John Williams, President and CEO of the Federal Reserve Bank of San Francisco, was speaking and presenting his case for the support of quantitative easing at the City Club of San Francisco. While the U.S. remains challenged, Williams believes (or stated) that our economy was on the mend even if the situation in Europe remains a huge drag.
Williams warned about the coming fiscal cliff. He said, "The drag on the economy coming from shrinking government employment and lower spending could turn dramatically worse at the beginning of 2013." The good news is that Williams said he does not expect that all spending cuts and all tax hikes will actually take place. On this he noted, "

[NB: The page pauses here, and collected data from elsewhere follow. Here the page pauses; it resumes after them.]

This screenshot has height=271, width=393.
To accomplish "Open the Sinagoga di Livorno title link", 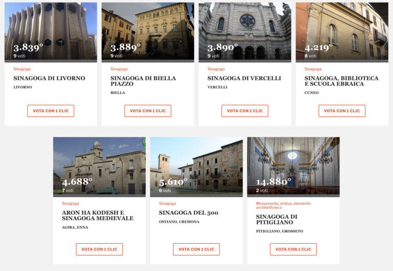I will pyautogui.click(x=49, y=78).
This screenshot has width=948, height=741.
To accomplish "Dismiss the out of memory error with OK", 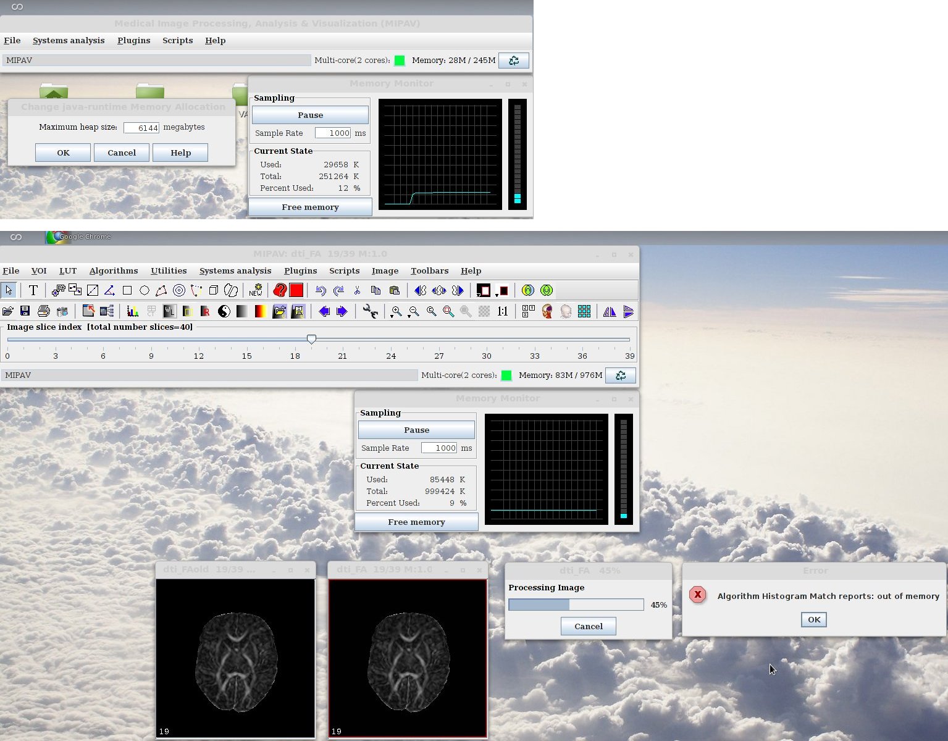I will [813, 619].
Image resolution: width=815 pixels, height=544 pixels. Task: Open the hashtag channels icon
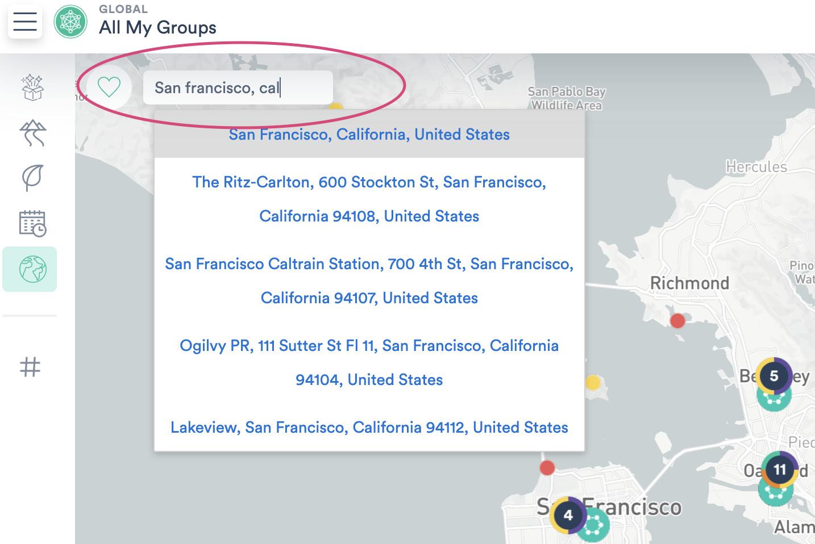click(x=30, y=367)
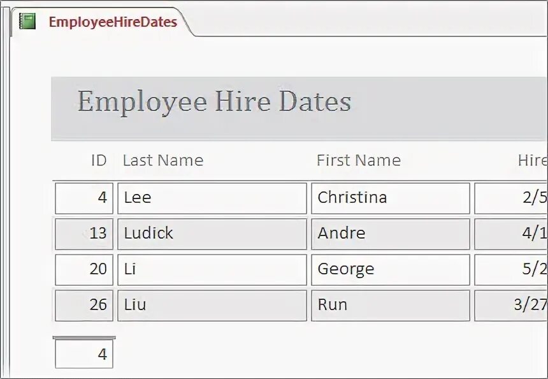548x379 pixels.
Task: Select the First Name field George
Action: click(391, 270)
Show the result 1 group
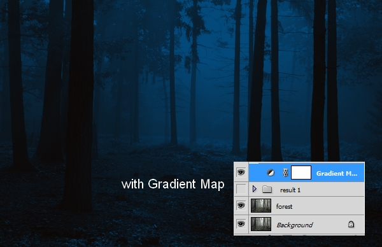 (241, 189)
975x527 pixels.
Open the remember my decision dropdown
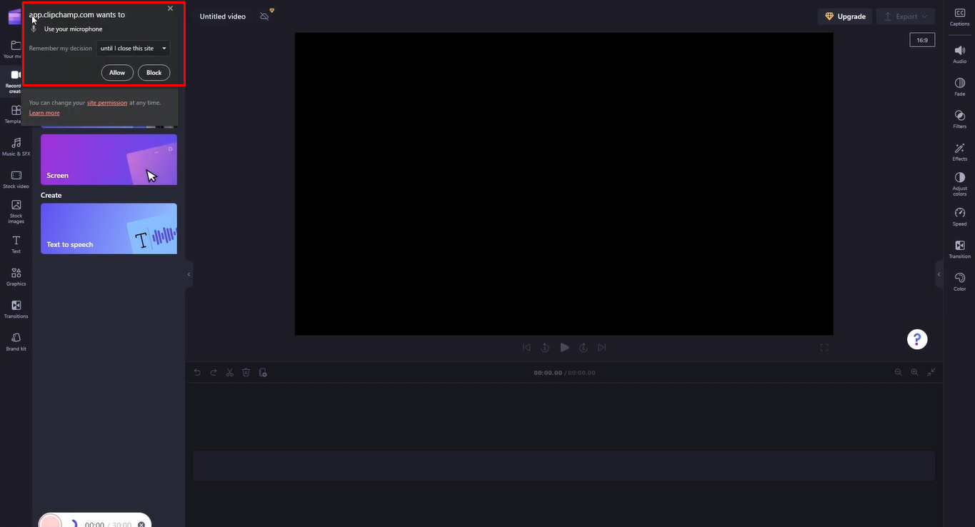(133, 48)
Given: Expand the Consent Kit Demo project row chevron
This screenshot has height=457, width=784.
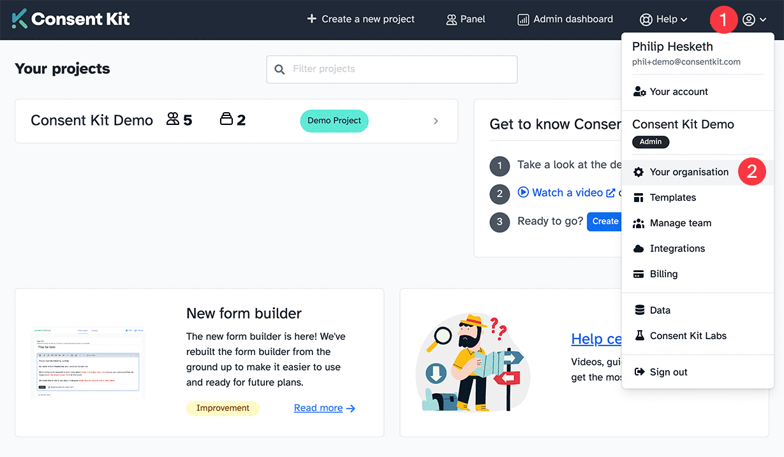Looking at the screenshot, I should coord(436,120).
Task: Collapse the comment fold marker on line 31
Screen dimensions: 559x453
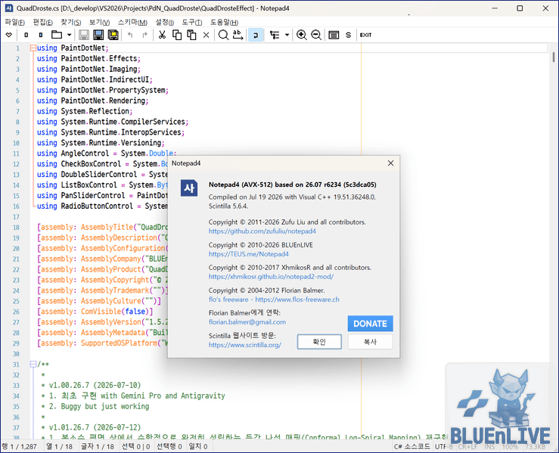Action: point(33,365)
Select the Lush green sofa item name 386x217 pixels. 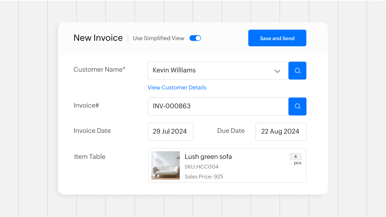pos(208,157)
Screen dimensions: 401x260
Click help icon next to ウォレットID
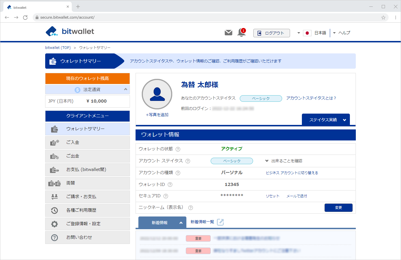click(x=170, y=185)
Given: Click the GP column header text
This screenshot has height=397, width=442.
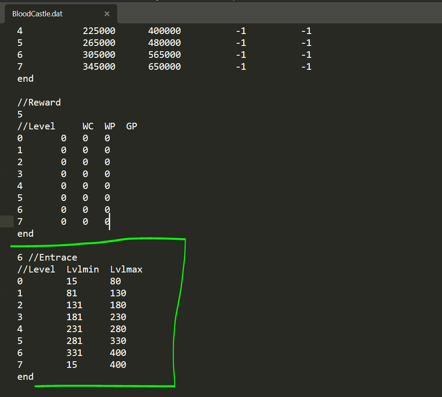Looking at the screenshot, I should [132, 126].
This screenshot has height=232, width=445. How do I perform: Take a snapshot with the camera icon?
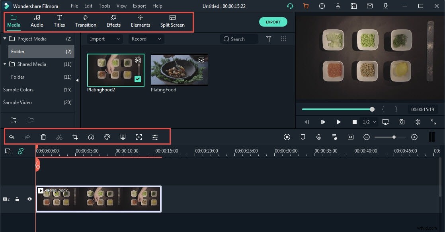pyautogui.click(x=401, y=122)
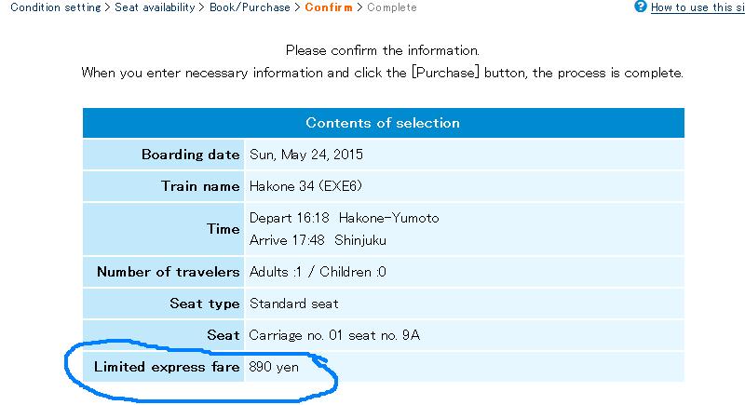The height and width of the screenshot is (405, 745).
Task: Click the Carriage no. 01 seat 9A value
Action: pos(334,335)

For example, it's likely that the Bush tax cuts will be extended temporarily and that some spending cuts will be deferred. Still, there's little doubt that a number of austerity measures will hit. I expect that to slow our economy's forward progress."
Williams said he supports the new round of QE3 as the $40 billion purchases per month of mortgage-backed securities is in addition to the Fed's ongoing balance sheet expansion of longer-term Treasury securities at $45 billion per month. He said, "In particular, we will continue buying mortgage-backed securities until the job market looks substantially healthier. We said we might even expand our purchases to include other assets."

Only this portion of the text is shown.